● TASK: Print nothing but the lines below starting at the line that holds "Click Back to User button" and ending at the line that holds "1097x467 pixels.", including both, each exactly as written.
%%
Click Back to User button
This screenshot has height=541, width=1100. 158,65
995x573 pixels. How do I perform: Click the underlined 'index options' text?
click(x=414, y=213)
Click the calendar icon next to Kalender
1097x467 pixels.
%%
%%
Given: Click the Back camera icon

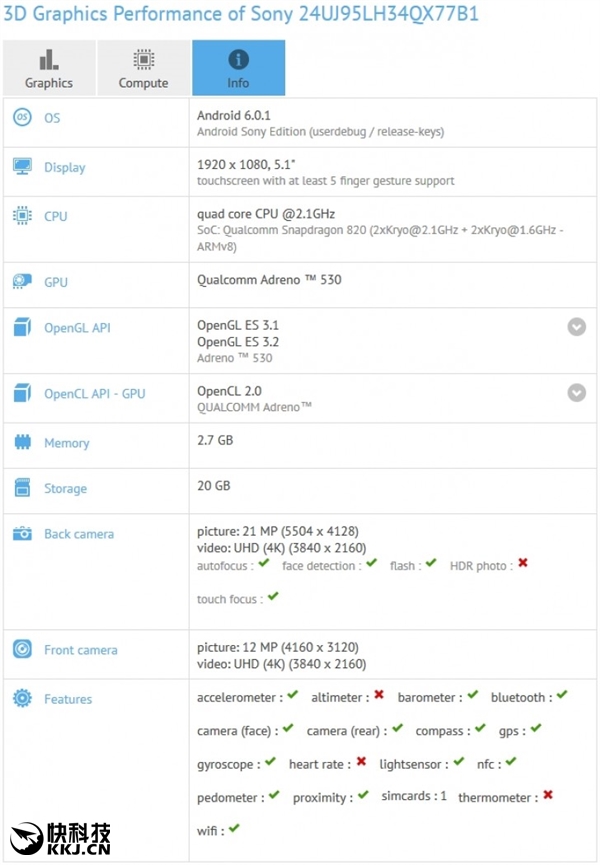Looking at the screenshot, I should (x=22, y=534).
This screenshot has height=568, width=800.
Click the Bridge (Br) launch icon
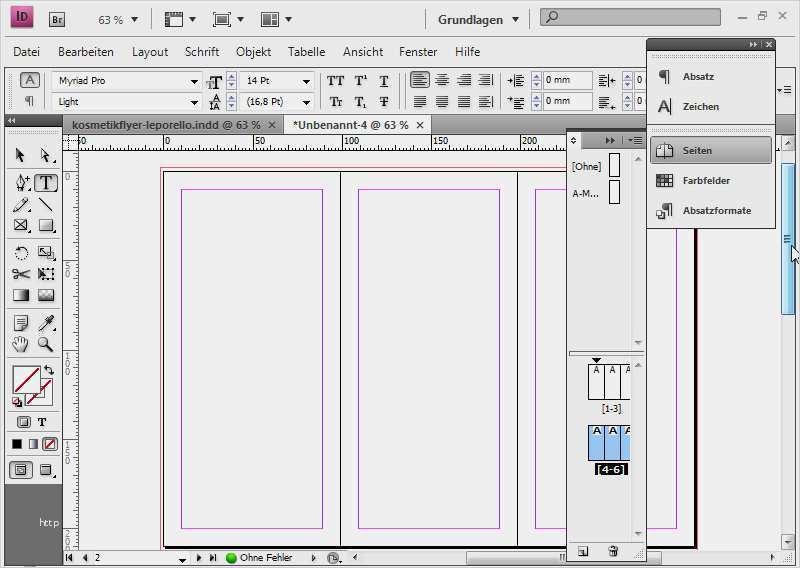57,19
%%
● RESPONSE BELOW:
Click Back to User button
This screenshot has height=541, width=1100. 158,65
995x573 pixels. How do I perform: Click the underlined 'index options' text?
click(x=414, y=213)
Click the calendar icon next to Kalender
1097x467 pixels.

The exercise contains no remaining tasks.